In the Pre-Pre-IND conference call following the submission of the document, the FDA team of experts and the Pluristem FDA team discussed the proposed structure of the clinical trial, and the pre-clinical data required to approve the initiation of Phase I clinical trials of PLX-I. The FDA and Pluristem agreed that the proposed structure of Pluristem's Phase I study should document the safe use of PLX-I cells when combined with Umbilical Cord Blood (UCB), and how the combination could improve the treatment of blood disorders.
In the upcoming Pre-IND filing, Pluristem will present to the FDA CBER team the results of an additional agreed upon pre-clinical Animal trial. This additional pre-clinical animal trial will be performed on immune-deficient irradiated NOD-SCID mice which will be co-implanted with un-purified human umbilical cord blood cells and PLX-I. The conclusions will be held in comparison to Pluristem's published Pre-clinical results that used CD34+ purified from human umbilical cord blood cells. This additional trial will determine the final structure of the pre-clinical data required for FDA approval of the IND application.
Mr. Zami Aberman, Pluristem CEO, stated: "We would like to thank the CBER team for the very productive discussion. We expect to demonstrate that the co-transplantation of PLX-I cell types are a promising manipulation that improves cord blood performance during the replacement of bone marrow transplants in adults. I believe that this new pre-clinical animal trial will help to finalize the required pre-clinical studies prior to moving to Phase I trials."
About Pluristem
Pluristem Life Systems, Inc. is a life sciences driven company that is developing and commercializing stem cell expansion technology products for the treatment of severe blood disorders. The Company is discovering and developing cell-based therapeutics that utilizes adult stem cells expanded in a proprietary bioreactor mimicking different naturally occurring physiological environments. Pluristem expects its first products to be cell grafts that will provide an efficient and superior alternative to the standard procedure of bone marrow transplantation.
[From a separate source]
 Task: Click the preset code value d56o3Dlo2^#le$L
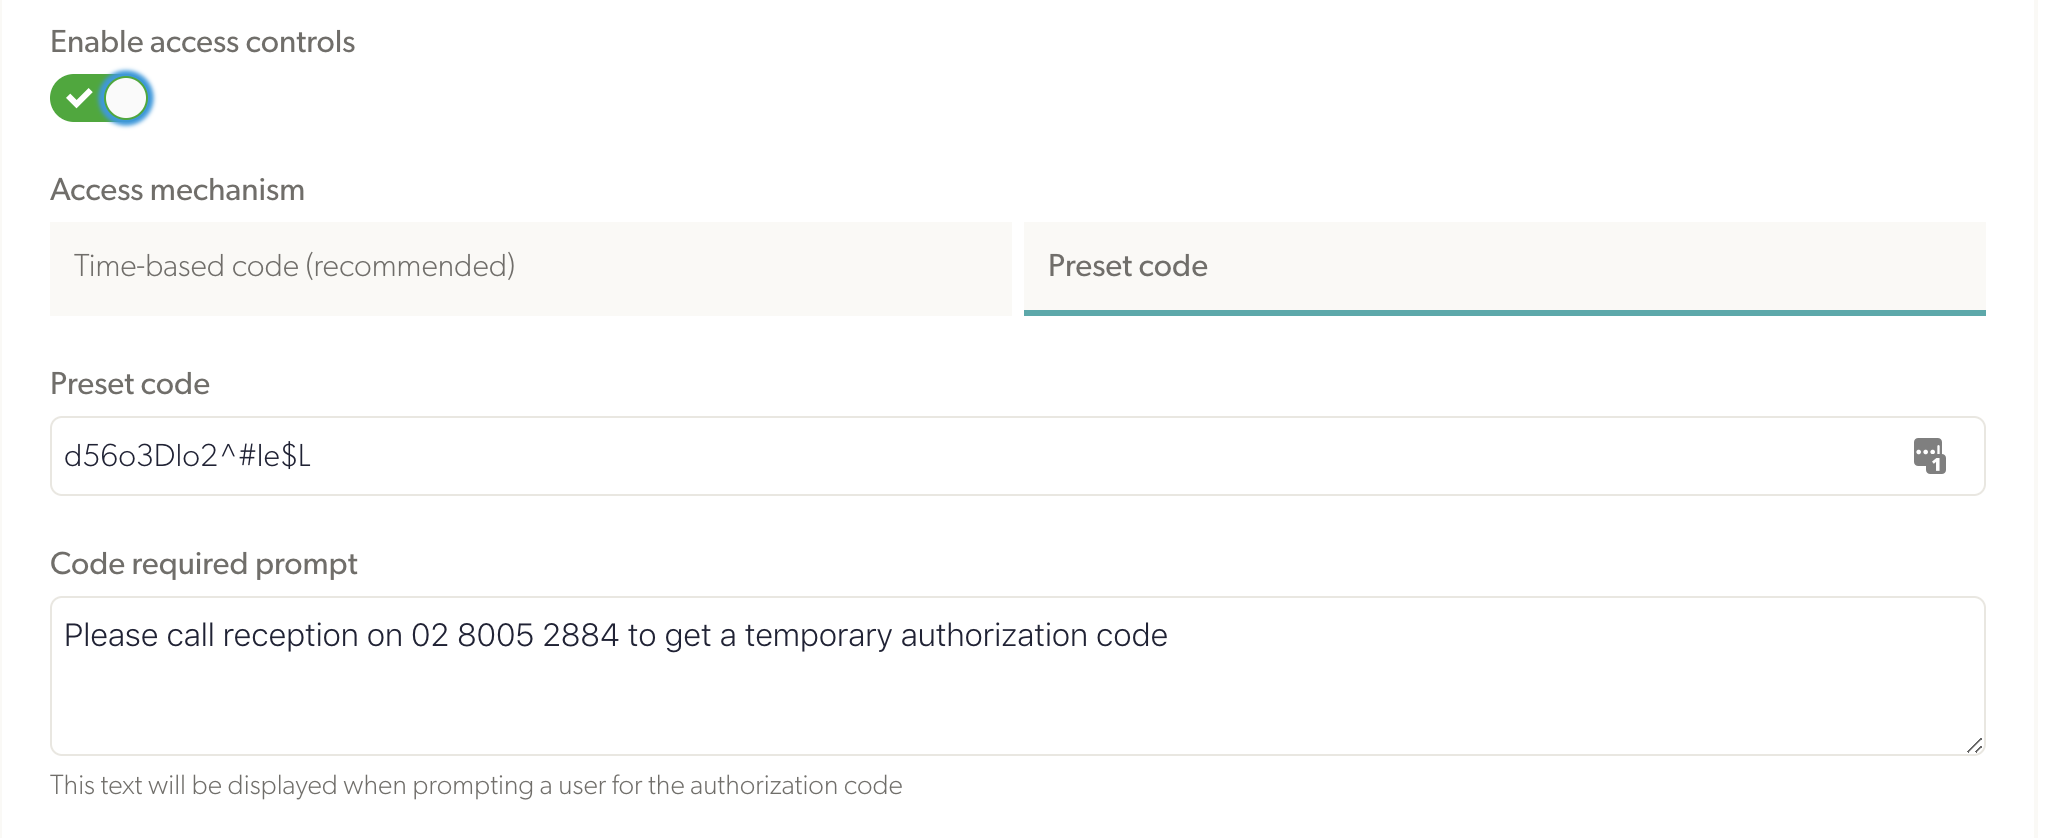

Its first adult stem cell product targets a critical global shortfall of matched tissue for bone marrow transplantation since bone marrow transplantation is often the only cure for patients suffering from leukemia, lymphoma, myeloma and many other hematological diseases. The Company has made a strategic decision to work only with adult stem cells since the practical use of embryonic stem cells is severely restricted by various religious, ethical and legal considerations.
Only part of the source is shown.